White Flowers and Fruits
Plot
Set in an all-girls Christian boarding school, Anna always feels like an outsider due to her ability to see ghosts. Her roommate, Rika, is the complete opposite: an effortlessly popular, well-liked honors student admired by everyone. But when Rika takes her own life, the entire school is shaken, none more so than her closest friend, Shiori, who struggles to make sense of the loss. After discovering Rika’s diary, Anna begins to feel her spirit manifest before her, slowly seeping into her body…
Overall Series Review
Categorical Breakdown
The story is a Japanese production focused on a universal J-horror and psychological drama involving all-Japanese characters. The conflict centers on a ghost, grief, and emotional outsider status, with no reliance on an intersectional hierarchy, racial vilification, or forced diversity. Character merit and psychological state are the primary drivers of the plot.
As a Japanese film, the narrative does not engage in hostility toward Western civilization, ancestors, or home culture. Criticism is limited to the local setting of the boarding school's 'stiff authority figures' and 'clueless parents,' which is a universal trope in coming-of-age media, not civilizational self-hatred.

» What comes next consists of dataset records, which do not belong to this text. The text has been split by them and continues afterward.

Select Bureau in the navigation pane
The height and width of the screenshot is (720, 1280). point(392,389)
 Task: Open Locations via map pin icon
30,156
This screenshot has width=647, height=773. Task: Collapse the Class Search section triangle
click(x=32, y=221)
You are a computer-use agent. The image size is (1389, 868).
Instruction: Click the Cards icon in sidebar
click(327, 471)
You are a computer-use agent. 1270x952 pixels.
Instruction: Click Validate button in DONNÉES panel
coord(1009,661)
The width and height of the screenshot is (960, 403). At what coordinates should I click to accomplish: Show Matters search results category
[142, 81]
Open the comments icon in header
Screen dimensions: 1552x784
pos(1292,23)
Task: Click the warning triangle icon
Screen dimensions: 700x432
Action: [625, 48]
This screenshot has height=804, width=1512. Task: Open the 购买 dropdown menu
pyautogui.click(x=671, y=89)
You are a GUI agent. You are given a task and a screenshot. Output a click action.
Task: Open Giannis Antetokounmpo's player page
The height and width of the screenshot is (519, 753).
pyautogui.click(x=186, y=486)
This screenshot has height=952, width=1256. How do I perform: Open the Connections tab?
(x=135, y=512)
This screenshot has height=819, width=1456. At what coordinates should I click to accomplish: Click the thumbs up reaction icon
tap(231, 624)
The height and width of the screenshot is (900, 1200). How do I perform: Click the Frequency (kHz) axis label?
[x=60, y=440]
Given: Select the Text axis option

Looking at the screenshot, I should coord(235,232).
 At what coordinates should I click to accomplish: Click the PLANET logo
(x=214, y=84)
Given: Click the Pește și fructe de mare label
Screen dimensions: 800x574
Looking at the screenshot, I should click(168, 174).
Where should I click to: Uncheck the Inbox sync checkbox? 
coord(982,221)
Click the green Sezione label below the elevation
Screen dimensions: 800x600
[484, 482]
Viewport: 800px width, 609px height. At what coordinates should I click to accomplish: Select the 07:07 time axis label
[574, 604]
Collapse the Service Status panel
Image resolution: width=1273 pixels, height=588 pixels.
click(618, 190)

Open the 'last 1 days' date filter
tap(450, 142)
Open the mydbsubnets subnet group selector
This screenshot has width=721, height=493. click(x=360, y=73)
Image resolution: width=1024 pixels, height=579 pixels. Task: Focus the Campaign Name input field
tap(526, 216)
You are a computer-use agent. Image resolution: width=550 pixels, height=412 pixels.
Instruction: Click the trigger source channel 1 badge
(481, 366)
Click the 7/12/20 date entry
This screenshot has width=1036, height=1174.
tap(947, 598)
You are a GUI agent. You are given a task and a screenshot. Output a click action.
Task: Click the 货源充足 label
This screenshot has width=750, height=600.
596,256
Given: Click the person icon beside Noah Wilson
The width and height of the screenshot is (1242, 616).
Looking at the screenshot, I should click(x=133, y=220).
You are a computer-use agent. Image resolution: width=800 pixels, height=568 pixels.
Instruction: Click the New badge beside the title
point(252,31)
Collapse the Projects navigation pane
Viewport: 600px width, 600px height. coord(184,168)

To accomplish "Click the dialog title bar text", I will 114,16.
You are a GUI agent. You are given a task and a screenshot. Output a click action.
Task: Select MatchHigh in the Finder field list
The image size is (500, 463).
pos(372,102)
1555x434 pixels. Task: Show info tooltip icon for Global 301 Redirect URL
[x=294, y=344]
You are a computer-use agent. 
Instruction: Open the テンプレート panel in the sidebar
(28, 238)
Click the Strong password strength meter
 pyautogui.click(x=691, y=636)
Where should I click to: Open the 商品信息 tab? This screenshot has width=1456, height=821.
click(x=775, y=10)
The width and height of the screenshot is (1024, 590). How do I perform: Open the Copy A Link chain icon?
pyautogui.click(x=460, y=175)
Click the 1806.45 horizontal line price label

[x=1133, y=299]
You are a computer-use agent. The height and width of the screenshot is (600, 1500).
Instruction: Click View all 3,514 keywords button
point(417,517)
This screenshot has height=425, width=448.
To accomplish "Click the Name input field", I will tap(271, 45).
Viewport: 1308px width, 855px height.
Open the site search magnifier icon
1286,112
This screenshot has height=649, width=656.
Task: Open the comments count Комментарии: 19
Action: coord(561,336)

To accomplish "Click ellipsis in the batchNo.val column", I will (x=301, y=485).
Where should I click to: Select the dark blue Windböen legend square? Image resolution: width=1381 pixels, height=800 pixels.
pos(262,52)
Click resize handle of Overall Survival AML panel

The setting is an all-girls school, which naturally centers female characters and limits the presence of men, who 'hardly figure.' The main character, Anna, is an 'outsider' and 'problem child,' which contradicts the 'perfect instant Mary Sue' trope. The plot explores intense female relationships and turbulence, but does not explicitly push anti-natalist messaging or 'Girl Boss' celebration; rather, it highlights vulnerability and tragedy.
The narrative focuses on intense female friendships, grief, and a supernatural manifestation. There is no explicit centering of alternative sexualities, no lecturing on gender theory, and no deconstruction of the nuclear family within the main plot. Sexuality is private and largely absent, keeping the structure normative.
The setting is a Protestant Christian boarding school, a major source of atmosphere and institutional structure. The institution is shown to be incapable of dealing with the suicide and the supernatural phenomena. This suggests a critique of the institution's effectiveness in preventing tragedy, but there is no overt demonization of faith or promotion of moral relativism as the basis of the plot.